CHAPTER 52

image April 3, 2003

image 302 Hospital, Western Beijing, China

image 2,486 Infected, 275 Dead

HUANG YONG, THE REPORTER ATTACHED TO THE TIME BEIJING BUREAU, had been sent by his bureau chief, Matthew Forney, to drop in to a few local hospitals and discreetly see if any of the doctors, nurses, or support staff would talk about atypical pneumonia cases, or “A pneumonia,” as the disease was being called in Beijing. Huang was often the reporter we would turn to because of his gift for speaking to bureaucrats and blending in with Chinese peasants and proletarians when that was required. Since he spent much of his time at roadside cafés drinking a few beers, Huang would artfully combine that activity with conversation with a few locals to verify rumors. In this case, he walked straight into the hospital—at Time, we would come to call this legally and medically risky practice “bombing” hospitals—and strolled up and down the hallways. The physicians and nurses, he immediately noticed, were all wearing N-95 masks. On later bombing runs, he would carry a bouquet of flowers as a prop. For this trip, he simply began strolling around and asking different doctors if they had any of these dreaded “A pneumonia” cases in the wards. Sure, he was told, they had a few. And they had referred a few cases to 309 Hospital as well.

“How many of these patients do you have?” Huang Yong asked.

“About fifteen,” a doctor told him.

That was strange. Fifteen cases. In this one hospital? In all of Beijing, according to the Ministry of Health, there were only a dozen cases.
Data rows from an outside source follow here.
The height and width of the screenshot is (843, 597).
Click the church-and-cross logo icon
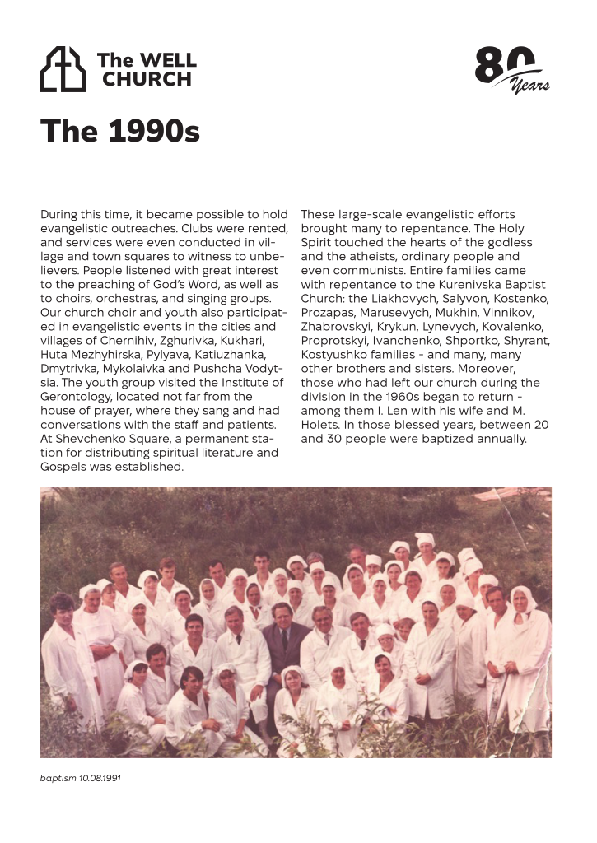pos(63,69)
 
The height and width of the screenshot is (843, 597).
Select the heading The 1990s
pos(120,131)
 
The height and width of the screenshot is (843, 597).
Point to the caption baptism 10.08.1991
pos(81,777)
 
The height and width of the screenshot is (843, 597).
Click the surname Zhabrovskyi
pos(338,326)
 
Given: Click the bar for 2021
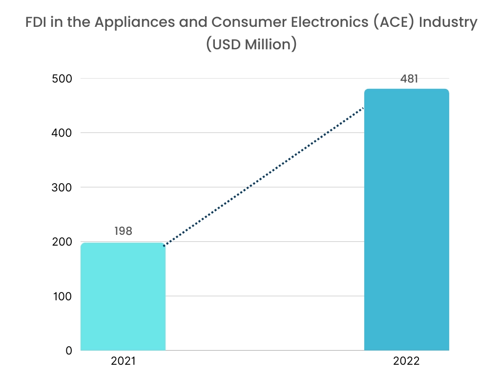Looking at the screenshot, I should tap(123, 296).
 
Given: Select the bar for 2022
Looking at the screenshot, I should tap(406, 220).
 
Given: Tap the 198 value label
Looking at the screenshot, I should tap(123, 231).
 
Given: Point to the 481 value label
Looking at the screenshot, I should tap(409, 78).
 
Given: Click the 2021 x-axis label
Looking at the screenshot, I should tap(123, 362).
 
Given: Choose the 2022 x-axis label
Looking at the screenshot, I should tap(406, 362).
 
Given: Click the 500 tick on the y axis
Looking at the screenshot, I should tap(62, 79).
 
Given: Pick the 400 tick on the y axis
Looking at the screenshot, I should tap(62, 133).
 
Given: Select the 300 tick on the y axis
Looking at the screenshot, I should tap(62, 187).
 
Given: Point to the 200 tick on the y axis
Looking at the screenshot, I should tap(62, 242).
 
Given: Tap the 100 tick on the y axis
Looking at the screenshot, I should tap(62, 296).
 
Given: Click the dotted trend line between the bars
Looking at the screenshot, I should tap(264, 177).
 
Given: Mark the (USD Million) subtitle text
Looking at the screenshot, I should tap(250, 44).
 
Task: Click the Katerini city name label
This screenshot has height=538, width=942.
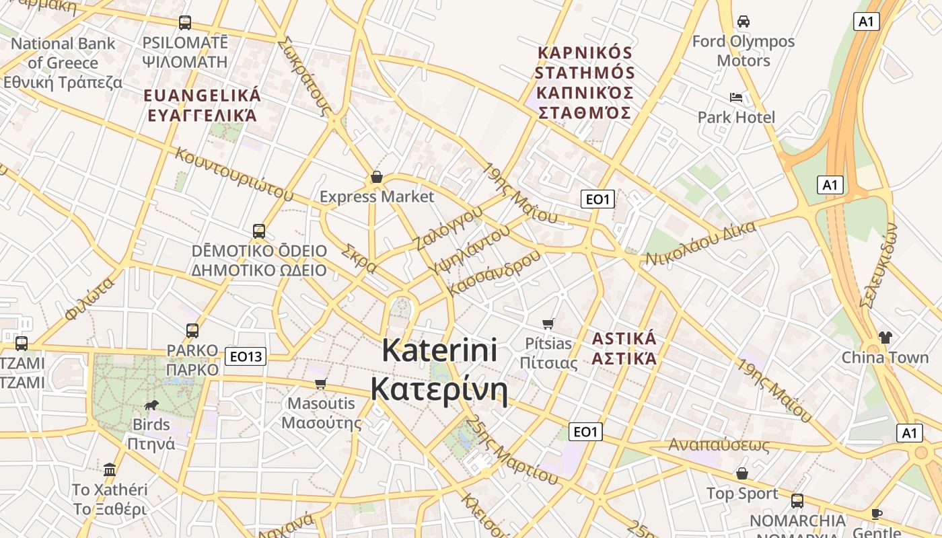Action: (439, 370)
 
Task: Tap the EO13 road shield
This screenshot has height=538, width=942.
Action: (245, 356)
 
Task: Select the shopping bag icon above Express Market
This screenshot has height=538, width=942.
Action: (377, 178)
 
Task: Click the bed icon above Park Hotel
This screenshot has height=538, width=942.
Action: (736, 98)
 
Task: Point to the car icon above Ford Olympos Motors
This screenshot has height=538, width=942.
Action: (744, 22)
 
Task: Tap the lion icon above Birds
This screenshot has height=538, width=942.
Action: (151, 405)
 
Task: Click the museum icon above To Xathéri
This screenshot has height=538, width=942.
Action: (110, 469)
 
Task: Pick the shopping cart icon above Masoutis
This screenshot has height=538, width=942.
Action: (321, 383)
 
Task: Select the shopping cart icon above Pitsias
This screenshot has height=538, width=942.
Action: (548, 323)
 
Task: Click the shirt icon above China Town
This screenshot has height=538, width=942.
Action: (885, 337)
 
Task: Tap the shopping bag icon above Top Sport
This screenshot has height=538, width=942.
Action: (742, 473)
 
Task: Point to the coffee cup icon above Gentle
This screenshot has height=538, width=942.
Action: (877, 514)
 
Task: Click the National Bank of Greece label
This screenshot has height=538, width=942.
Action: (63, 63)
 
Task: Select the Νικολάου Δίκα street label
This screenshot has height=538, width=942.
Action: (700, 243)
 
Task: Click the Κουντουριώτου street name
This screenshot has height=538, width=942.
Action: (234, 174)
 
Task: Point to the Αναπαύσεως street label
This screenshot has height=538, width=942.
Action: (719, 445)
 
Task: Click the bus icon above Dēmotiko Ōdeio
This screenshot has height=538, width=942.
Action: (259, 231)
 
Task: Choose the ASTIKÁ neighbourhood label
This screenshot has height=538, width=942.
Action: (624, 348)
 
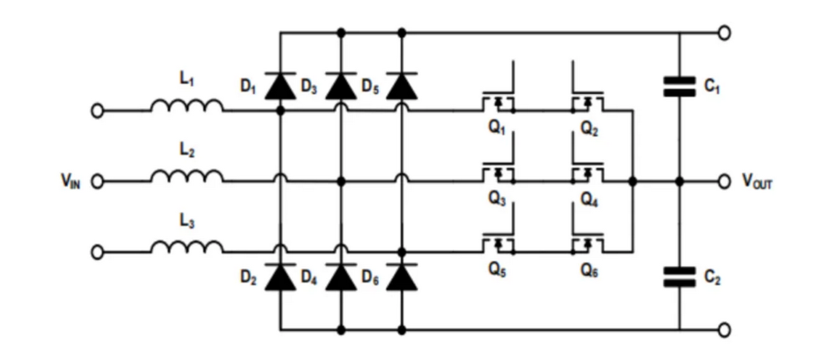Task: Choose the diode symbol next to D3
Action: pos(341,86)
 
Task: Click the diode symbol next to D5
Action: pos(402,86)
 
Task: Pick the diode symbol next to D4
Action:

He strolled back out, stopping to talk to the shopkeeper who ran the snack and newspaper kiosk near the entrance gate. He casually asked how many pneumonia patients she had heard about.

She shrugged. “Dozens.”

For the generation that had left their lives at Tiananmen, it was no leap to assume the government would lie. Huang Yong’s generation believed that every government—of the United States or China—played with the truth. But shouldn’t they be more thorough in their prevarication? If a reporter working for a foreign magazine could stumble upon evidence contradictory to what a government minister was, at that exact moment, probably saying at a meeting or press conference somewhere in Beijing, then that meant the lie had to be so big it could not possibly hide the truth. Which meant the truth had to be so terrifying that it necessitated a lie that had no chance of actually succeeding. Huang returned to his little hatchback and pulled out onto the Fourth Ring Road, sipping his beer while he drove. He followed this train of thought to its logical conclusion: the disease was already here, and not only was it here, it was doing so much damage that the leadership was panicking. The bigger the lie, the more horrible the truth. He pulled in to the parking lot at Ditan Hospital, also known as the Beijing Prevention and Treatment Center for Viral Infectious Diseases. He slipped on his gauze mask and walked up to the registration desk and asked, “Do you have a respiratory department here?”

“What’s your problem?” the nurse standing behind the counter asked.

“Lung disease,” he answered.

She jumped back a full meter and covered her mouth and nose with her hand. “Go to the emergency ward.”

Huang laughed and went to the elevator bank. At the emergency ward, he strolled toward the nurses’ station in the middle of an open suite of ICU theaters. There were dozens of patients in critical condition. The nurses wore N-95 masks and appeared to be busy behind the counter.

“I think my mother is here,” Huang said.

“Who is she?” asked a nurse seated behind a desk.

“We call her Granny Hu,” he said. “She has atypical pneumonia.”

“She’s one of a dozen,” the nurse said.

By the time Huang returned to the TIME bureau offices in the Jianguomen diplomatic compound, he had visited one more hospital, in which he had heard of ten more cases. That made at least thirty-seven cases, while the official tally was still only a dozen.

Matt Forney called me to talk about Huang Yong’s reporting.

“You may be right about the government hiding cases,” he conceded.

Huang got on the phone, and we talked about what he had seen. I was eager to try to get something onto our website or into the magazine on this subject, and I pointed out that if, in the first three hospitals Huang walked into he had found dozens of infected patients, then who knew how many more there were throughout Beijing?

Forney, when he came back on the line, agreed that there was something to this, but then he raised a valid point: Huang Yong was not a doctor or a scientist, and our criteria of what constituted a SARS case could be different from the government’s.

It was a legitimate issue. What would happen if we ran a story about Beijing hiding cases, and it turned out these were not SARS cases but some other pneumonia? More likely, if the government came out and said we were wrong, how could we refute them? We didn’t have virus growing in cell lines. We didn’t have a doctor backing us up.

“We need a whistle-blower,” Matt said, making a reference to Time magazine’s Persons of the Year in 2002—Cynthia Cooper of WorldCom, Sherron Watkins of Enron, and Coleen Rowley of the FBI—who brought to light the big corporate and government scandals of the previous year.

We both knew how unlikely it was that anyone in China would be willing to take that sort of risk.